Problem to solve: Pick out and copy each line of the material below that contains the string "pyautogui".

Location data for words and elements:

----------

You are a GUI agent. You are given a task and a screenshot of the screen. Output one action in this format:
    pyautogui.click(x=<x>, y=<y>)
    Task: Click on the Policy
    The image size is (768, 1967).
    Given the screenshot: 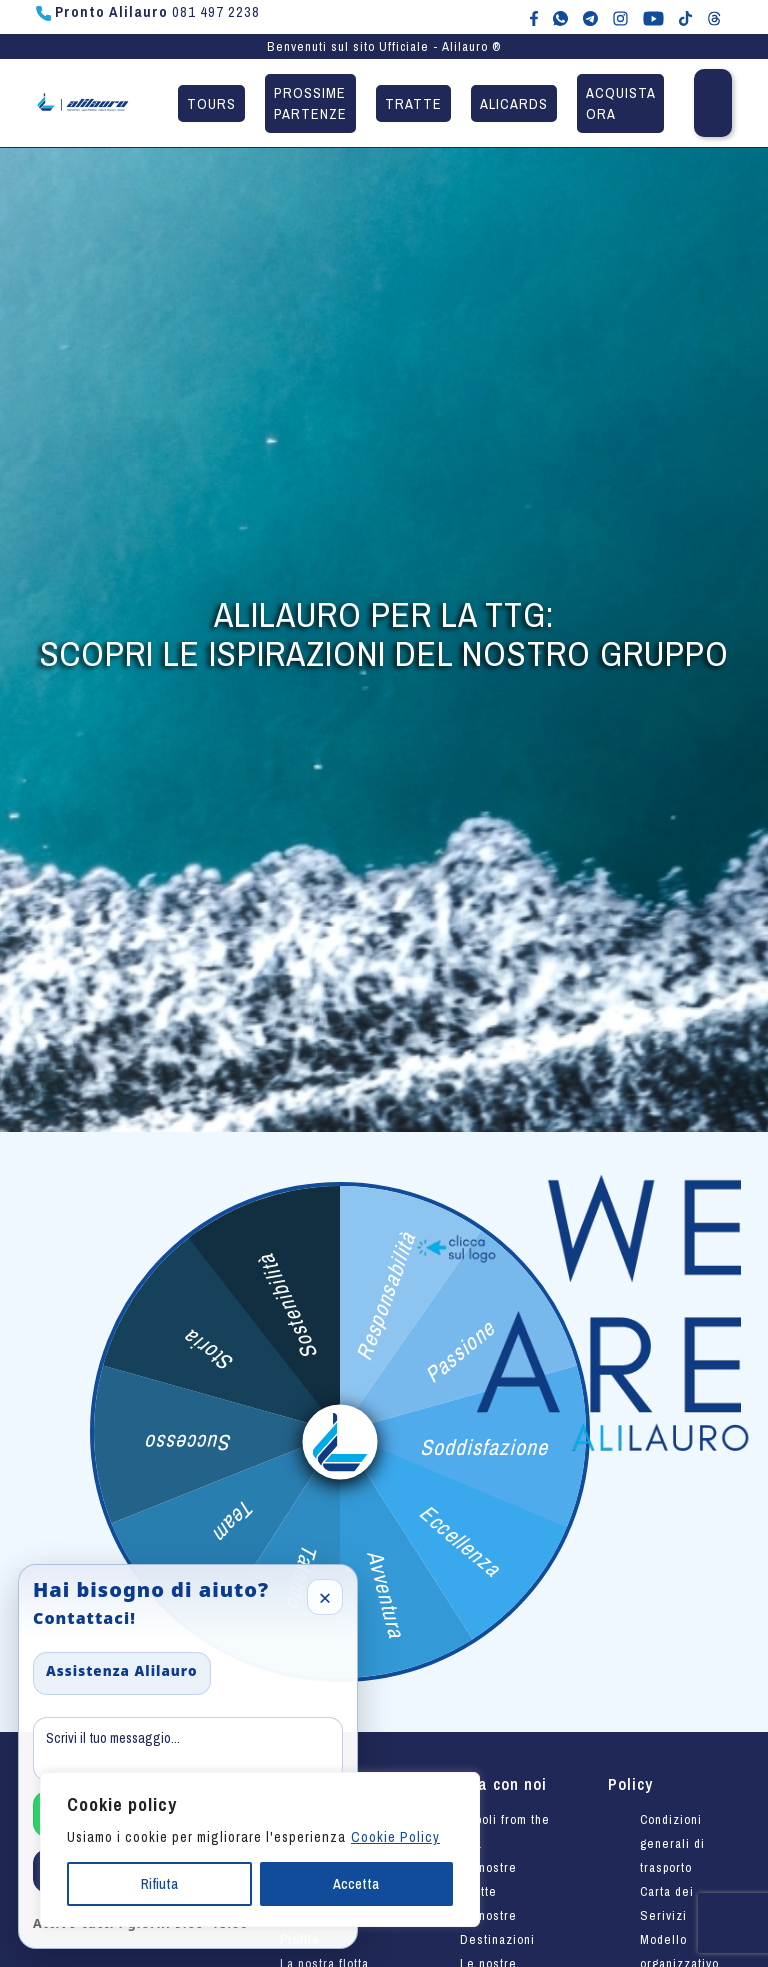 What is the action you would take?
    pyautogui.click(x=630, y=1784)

----------

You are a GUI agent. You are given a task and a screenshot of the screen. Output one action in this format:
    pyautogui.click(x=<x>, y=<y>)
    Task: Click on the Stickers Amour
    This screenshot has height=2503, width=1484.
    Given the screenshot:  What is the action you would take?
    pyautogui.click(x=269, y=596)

----------

Written answer:
    pyautogui.click(x=<x>, y=<y>)
    pyautogui.click(x=630, y=1784)
    pyautogui.click(x=<x>, y=<y>)
    pyautogui.click(x=269, y=596)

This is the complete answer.